Caro direttore,
la questione dell’immigrazione continua a tenere banco e c’è molto disorientamento nel mondo cattolico per le polemiche suscitate da alcune dichiarazioni, per altro non così roboanti come in un primo momento si era fatto intendere, rilasciate da mons. Galantino — segretario generale della Cei — a diverse testate giornalistiche. Molti cattolici si sentono in imbarazzo e non riescono pienamente a connettere le parole del prelato con la propria fede, se non in forza di un moralistico richiamo all’accoglienza.

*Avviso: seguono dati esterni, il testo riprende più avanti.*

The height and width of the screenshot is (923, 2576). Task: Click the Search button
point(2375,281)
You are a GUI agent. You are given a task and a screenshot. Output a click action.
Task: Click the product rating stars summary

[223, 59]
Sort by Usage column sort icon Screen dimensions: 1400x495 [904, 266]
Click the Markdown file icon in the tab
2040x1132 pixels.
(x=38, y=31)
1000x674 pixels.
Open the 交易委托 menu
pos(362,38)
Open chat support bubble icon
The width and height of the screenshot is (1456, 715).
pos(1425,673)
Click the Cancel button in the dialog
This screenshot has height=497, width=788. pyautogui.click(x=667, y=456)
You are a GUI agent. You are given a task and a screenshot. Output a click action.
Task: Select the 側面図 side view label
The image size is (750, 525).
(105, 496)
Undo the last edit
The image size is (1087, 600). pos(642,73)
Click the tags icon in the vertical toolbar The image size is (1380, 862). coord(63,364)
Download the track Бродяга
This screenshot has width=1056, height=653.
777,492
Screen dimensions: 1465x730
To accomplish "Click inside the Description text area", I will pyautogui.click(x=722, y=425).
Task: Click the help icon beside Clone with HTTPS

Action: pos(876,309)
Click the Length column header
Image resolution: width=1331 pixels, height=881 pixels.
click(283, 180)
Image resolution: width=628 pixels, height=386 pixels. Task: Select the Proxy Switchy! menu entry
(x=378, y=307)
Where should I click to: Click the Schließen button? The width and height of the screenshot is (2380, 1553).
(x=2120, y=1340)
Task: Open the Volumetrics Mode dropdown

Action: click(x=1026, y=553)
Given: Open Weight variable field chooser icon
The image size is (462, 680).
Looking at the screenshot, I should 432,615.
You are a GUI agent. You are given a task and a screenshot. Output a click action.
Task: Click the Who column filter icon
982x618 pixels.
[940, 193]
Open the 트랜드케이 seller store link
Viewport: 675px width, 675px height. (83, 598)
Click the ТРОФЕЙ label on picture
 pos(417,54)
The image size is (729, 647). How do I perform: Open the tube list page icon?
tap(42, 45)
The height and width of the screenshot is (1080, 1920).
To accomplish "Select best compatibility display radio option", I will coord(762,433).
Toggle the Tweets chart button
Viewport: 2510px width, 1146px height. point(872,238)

Eppure i due misteri della fede proclamati dal Catechismo di Pio X, certamente non un “galantiniano” di stretta osservanza, vertono proprio sull’Incarnazione e sulla Redenzione mediante la Passione, Morte e Resurrezione di Cristo. Paolo di Tarso, anch’egli difficilmente colluso con gli attuali “vertici ignavi” della Chiesa, spiegava l’Incarnazione come uno svuotamento (una kenosis) da parte del Figlio per accogliere in sé, nella propria soggettività di Verbo di Dio, la natura umana ferita assumendola, salvandola, sposandola. In poche parole non c’è famiglia, non c’è matrimonio, senza accoglienza dell’umanità. Propria e delle persone che amiamo.
Questo capopopolo della sinistra ecclesiale, di nome Galantino, sta quindi seguendo il Papa in un’opera educativa radicale: come si può pensare di sposarsi, di tornare alla sacralità del matrimonio e alla forza della famiglia, se non si coltiva l’accoglienza e la capacità di farsi servi, che è quella dinamica che ha permesso il matrimonio di Cristo con la nostra umanità e con la Chiesa? Come mai queste cose non si capiscono? Qualcuno può forse affermare che l’accoglienza sia un valore negoziabile mentre la famiglia no? Ma come si fa a sposarsi senza saper accogliere l’altro? Perché su questo tema non vediamo all’orizzonte un “Welcome day” che faccia eco ad altrettanto solenni e decisivi “Family Day”? Dov’è il popolo ultras della rete, dove sono i difensori della civiltà cristiana, dove i commentatori osannati e le zelanti star del cattolicesimo “autoconvocato”?
Non sarà che, forse, si sta praticando un cristianesimo ridotto ad ideologia borghese così scrupolosamente cattolico da dimenticarsi di essere cristiano? Non sarà che la Chiesa sta correggendo delle storture terribili della fede e molti, come bambini capricciosi, vogliono continuare a giocare con quello che già sanno e che — alla fine — meno li disturba? Non è quella di questi giorni una presa di posizione pubblica e radicale che, lontana da ogni vagheggiato “autoridimensionamento” della Chiesa, la pone nuovamente al centro del dibattito civile italiano con la stessa prorompenza degli anni “ruiniani” della Cei? Non sono queste posizioni di Galantino quanto di più lontano dal cedere allo spirito del mondo e alle lusinghe del pensiero dominante?
Oppure il pensiero dominante è solo quello cosiddetto “di sinistra”, mentre a destra è esito di una speciale illuminazione dello Spirito Santo? Non è tutto questo una grande azione educativa di fondo che la Chiesa italiana offre in continuità con il Magistero degli ultimi sessant’anni? Non sarà che questo Papa eletto irregolarmente, complice di Scalfari, incline alle lusinghe e alla papolatria ci stia in realtà insegnando qualcosa che forse avevamo smarrito?
“Il diritto della persona ad emigrare — dicono i prelati “sinistri” del Vaticano — è iscritto tra i diritti umani fondamentali, con facoltà per ciascuno di stabilirsi dove crede più opportuno per una migliore realizzazione delle sue capacità e aspirazioni e dei suoi progetti”. E, rincarando la dose, aggiungono: “la grande questione morale su come stiano le cose da noi riguardo ai profughi, ai rifugiati, ai migranti ha un senso ancora più fondamentale: abbiamo veramente posto per Dio, quando Egli cerca di entrare da noi? Abbiamo tempo e spazio per Lui? Non è forse proprio Dio stesso ad essere respinto da noi quando respingiamo i migranti?”
Tutti virgolettati di matrice galantiniana contagiati da un furore ideologico filantropico e foriero di affermazioni “ingenerose” verso la politica, segni di ingerenza impropria di una Chiesa subalterna alla retorica e alla cultura buonista del potere dominante. Sì, tutto vero. Peccato però che l’autore di questi virgolettati si chiami Benedetto XVI. Anche lui, evidentemente, segretamente stregato dal terribile monsignore che — come dicono i suoi detrattori — domina con cipiglio duro la Cei e l’intera Chiesa italiana.